Copy out the full text below on Intel's Gaudi2 and NVIDIA's GPUs, word for word.

## [DOCUMENT TEXT]
======
Currently, NVIDIA’s GPUs come at an exorbitant price. A single H100 could cost around USD 40,000. While Gaudi 2 is not only closing the gap with NVIDIA, but also claims to be cheaper than NVIDIA’s processors. This is a welcome news even though Intel has not specifically revealed its price point. “Gaudi2 also provides substantially competitive cost advantages to customers, both in server and system costs,” Intel said in a blog post.
Gaudi2 is powered by a 7nm TSMC processor, compared to NVIDIA’s 5nm Hopper GPU. However, the next generation of Gaudi could be powered by a 5nm chip and likely be released by year end. Moreover, according to Intel, the integration with FP8 precision quantisation would make Gaudi2 even faster for AI interference.
Tarun Dua, CEO at E2E Networks, also told AIM that Intel’s entry into the GPU space is great news because competition is always good for the market. Other players entering the market with relatively cheaper alternatives would make GPUs more accessible. AMD and China-based Huawei are also working to introduce GPUs to the market to meet the growing demand. Moreover, constrained supply chains could hamper innovation.
“However, for Intel to truly compete with NVIDIA, it will need to build an entire plug-and-play ecosystem that NVIDIA has built over the years. It may take some time before we witness Intel operating at production scales comparable to NVIDIA, particularly in the training aspect. However, in terms of interference, we might observe their entry sooner,” Dua said.
Challenges galore
While Intel is closing the gap, NVIDIA, on the other hand, continues to leap higher. The GPU maker has unveiled an updated TensorRT software designed specifically for LLMs. This software promises to deliver significant enhancements in both performance and efficiency during inference processing applicable to all NVIDIA GPUs. The software upgrade could supercharge NVIDIA’s most advanced GPUs, which could further widen the gap between NVIDIA and Intel.
======
## [DATA SHOWN]
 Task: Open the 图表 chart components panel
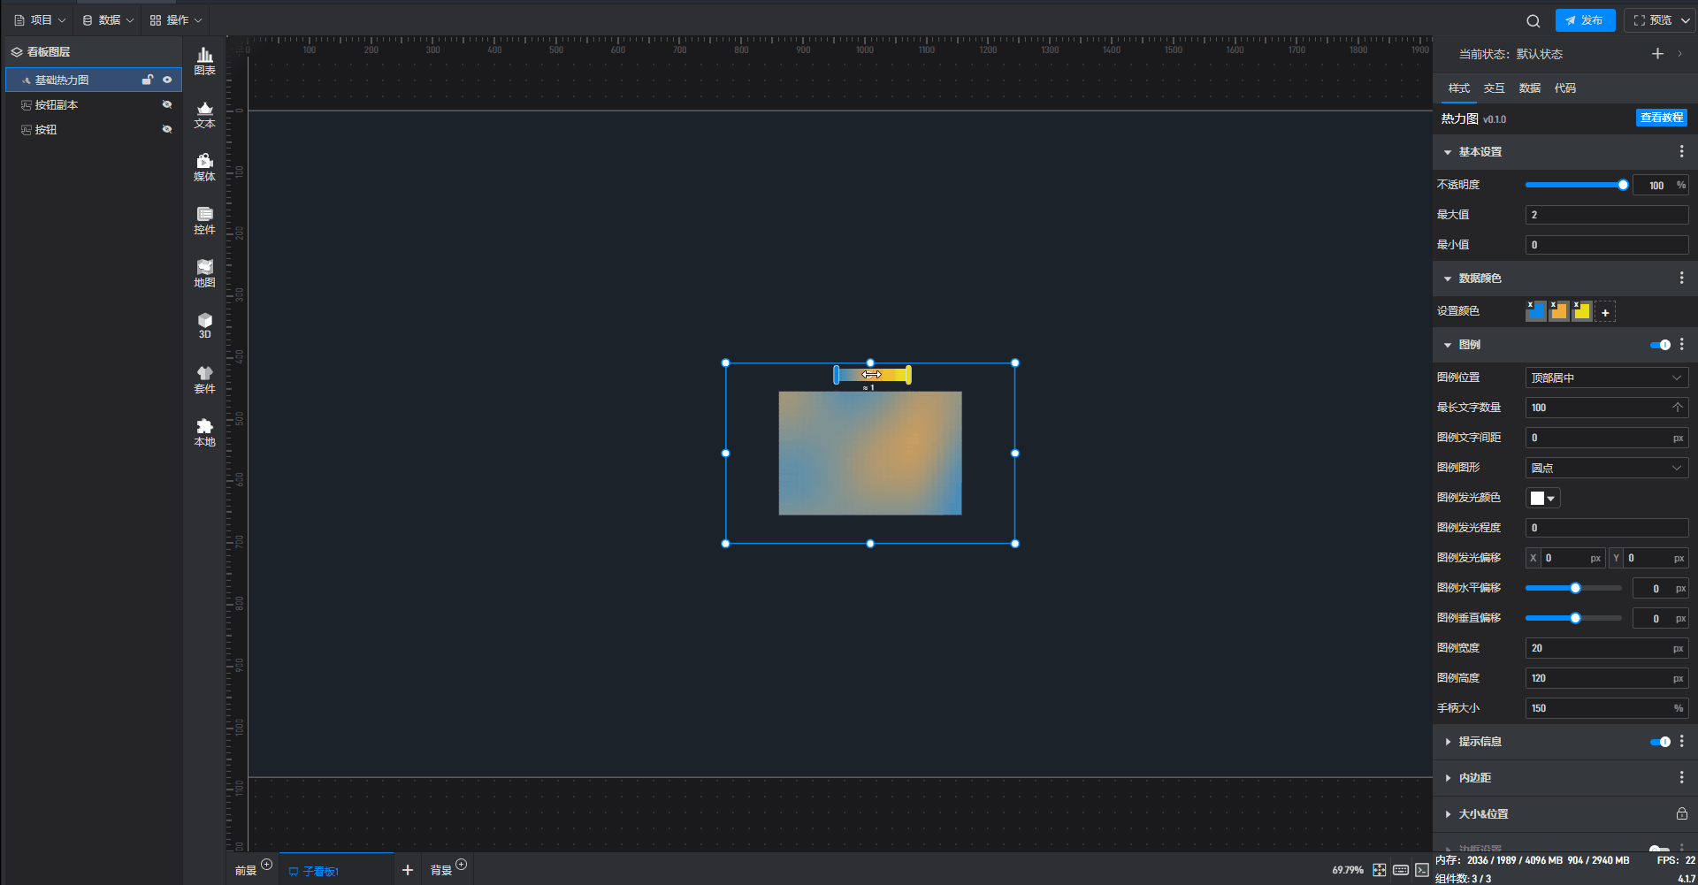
======
## [OUTPUT OF THE EXERCISE]
Currently, NVIDIA’s GPUs come at an exorbitant price. A single H100 could cost around USD 40,000. While Gaudi 2 is not only closing the gap with NVIDIA, but also claims to be cheaper than NVIDIA’s processors. This is a welcome news even though Intel has not specifically revealed its price point. “Gaudi2 also provides substantially competitive cost advantages to customers, both in server and system costs,” Intel said in a blog post.
Gaudi2 is powered by a 7nm TSMC processor, compared to NVIDIA’s 5nm Hopper GPU. However, the next generation of Gaudi could be powered by a 5nm chip and likely be released by year end. Moreover, according to Intel, the integration with FP8 precision quantisation would make Gaudi2 even faster for AI interference.
Tarun Dua, CEO at E2E Networks, also told AIM that Intel’s entry into the GPU space is great news because competition is always good for the market. Other players entering the market with relatively cheaper alternatives would make GPUs more accessible. AMD and China-based Huawei are also working to introduce GPUs to the market to meet the growing demand. Moreover, constrained supply chains could hamper innovation.
“However, for Intel to truly compete with NVIDIA, it will need to build an entire plug-and-play ecosystem that NVIDIA has built over the years. It may take some time before we witness Intel operating at production scales comparable to NVIDIA, particularly in the training aspect. However, in terms of interference, we might observe their entry sooner,” Dua said.
Challenges galore
While Intel is closing the gap, NVIDIA, on the other hand, continues to leap higher. The GPU maker has unveiled an updated TensorRT software designed specifically for LLMs. This software promises to deliver significant enhancements in both performance and efficiency during inference processing applicable to all NVIDIA GPUs. The software upgrade could supercharge NVIDIA’s most advanced GPUs, which could further widen the gap between NVIDIA and Intel.